Миссис Хэйр присела, сочувственно глядя на молодую, хотя и несколько странного вида женщину, сидевшую перед ней, на лице которой явственно читались признаки душевной муки.
— Вы знаете, что такое скорбь, — наклонившись к Изабель, мягко сказала миссис Хэйр.
— Ах, великая, невыносимая скорбь! — не выдержала леди Изабель, которую в этот вечер сверх обычного тяготило ее положение; сочувственный тон собеседницы сделал его почти нестерпимым.
— Дочь рассказала мне, что Вы потеряли Ваших детей, равно как и состояние, и положение в обществе. Я так сочувствую Вам! Мне хотелось бы как-нибудь утешить Вас.
Эти слова не уменьшили ее боль — скорее, наоборот: она не могла больше сдерживать себя, и слезы хлынули у нее из глаз.
— Не жалейте меня, не жалейте, дорогая миссис Хэйр. От этого мне еще тяжелее. Некоторые из нас, — добавила она, — рождены для того, чтобы страдать.
— Все мы рождены для этого! — воскликнула миссис Хэйр. — И у меня, сказать по правде, есть основания сказать то же самое. Ах, Вы не знаете, каков мой удел — какой ужасный груз лежит у меня на душе! Вот уже много лет, как я, по правде говоря, не знаю ни минуты безоблачного счастья.

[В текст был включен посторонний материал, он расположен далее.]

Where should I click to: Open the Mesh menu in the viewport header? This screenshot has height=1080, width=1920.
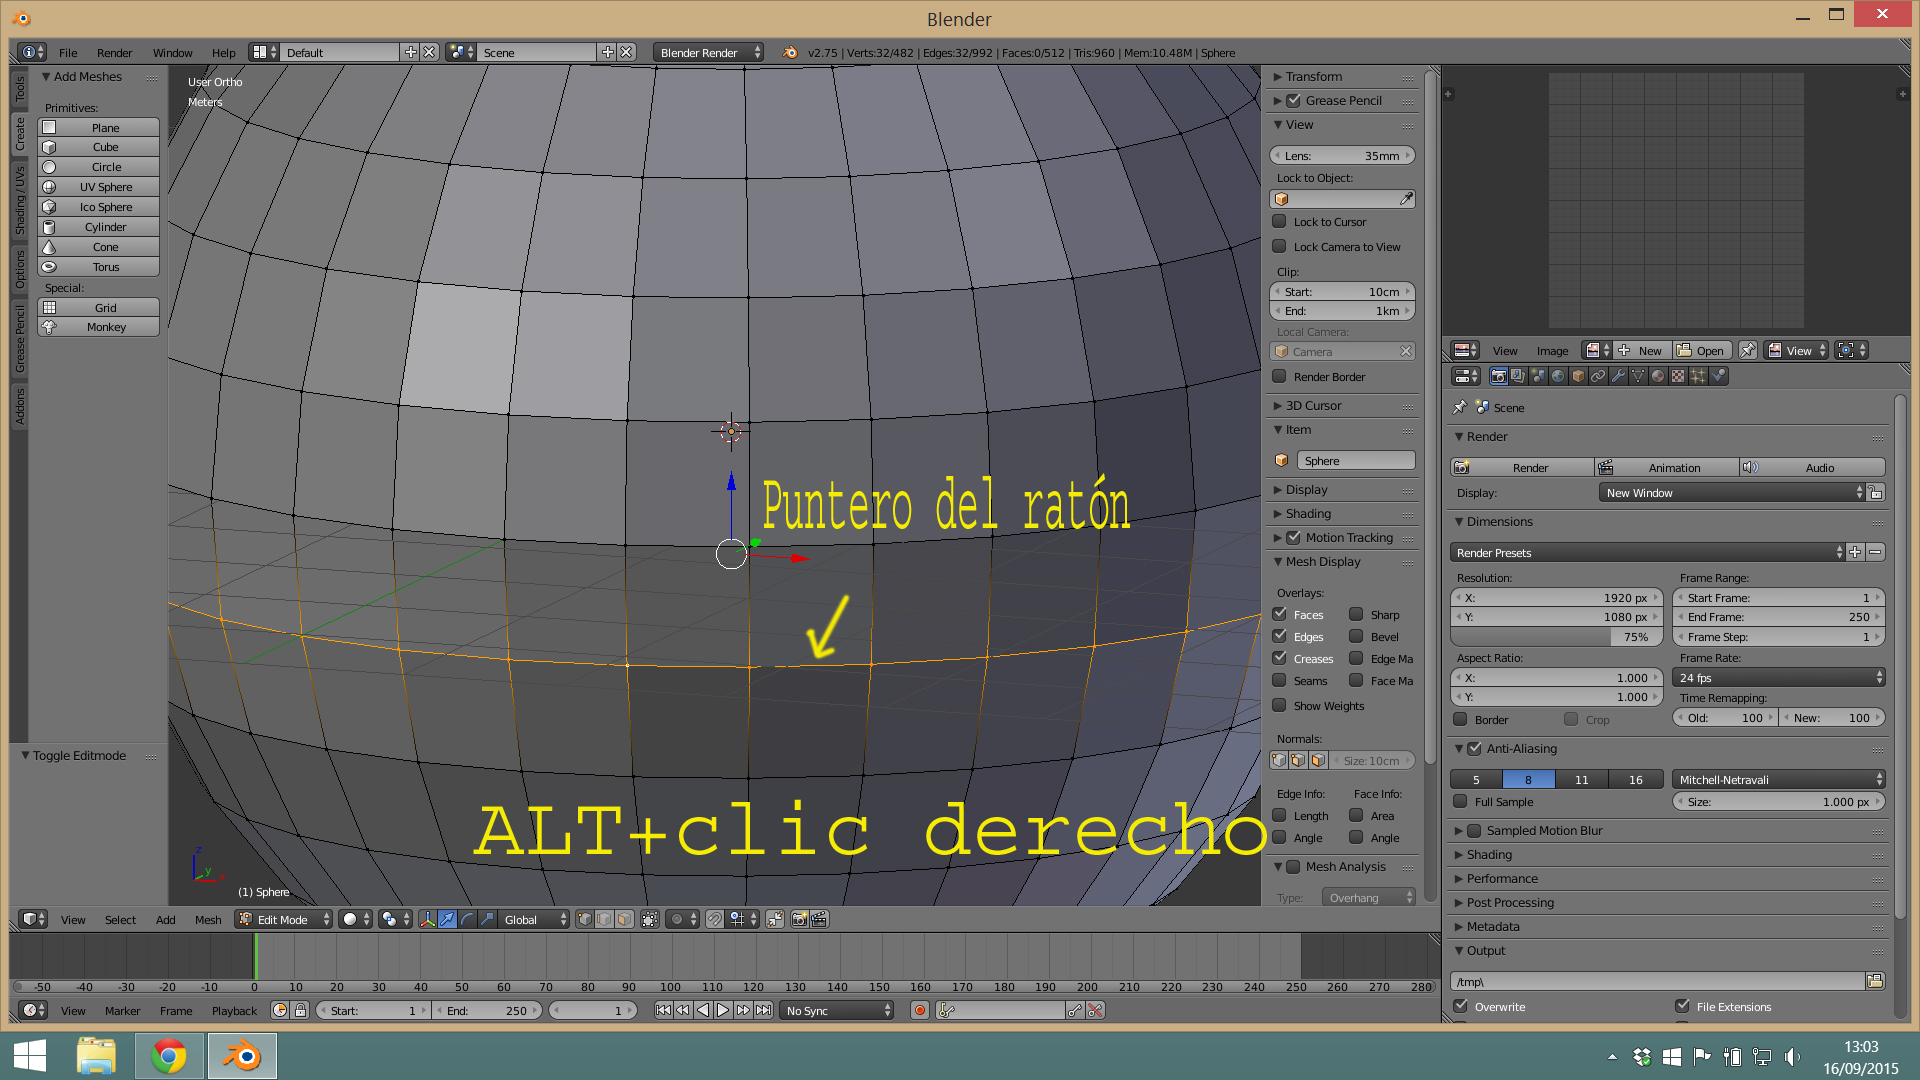click(208, 919)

— Далеко не всем выпадает такая воистину убийственная скорбь, — возразила леди Изабель.
— Можете не сомневаться: рано или поздно какая-то скорбь приходит к каждому. Даже к самой счастливой судьбе подмешиваются темные дни. Вне всякого сомнения, они распределяются не поровну между всеми людьми. Некоторые, как Вы заметили, словно рождены для нее, поскольку она преследует их всю жизнь; другим живется легче. Хотя трудно сказать, больше ли им повезло: вдруг все эти горести мы должны претерпеть для того, чтобы попасть в рай? Недаром же говорят: «Несчастья или ожесточают душу, или открывают ее для Всевышнего». Возможно, сердца наши так черствы, что лишь пожизненное горе может смягчить их. Дорогая моя, тихо добавила миссис Хэйр — по ее бледным щекам тоже катились слезы. — Блаженный отдых будет дарован уставшему, когда завершится полная трудностей жизнь; найдем же утешение в этой мысли!
— Да! — прошептала леди Изабель. — Это все, что мне остается.
— Вы еще слишком молоды, чтобы успеть так много пережить.
— Страдания измеряются не годами. Иногда за один час можно прожить целую жизнь. Однако же, мы сами навлекаем на себя горести, — продолжала она с отчаянием и смирением. — Наше счастье или горе целиком и полностью зависят от нашего поведения.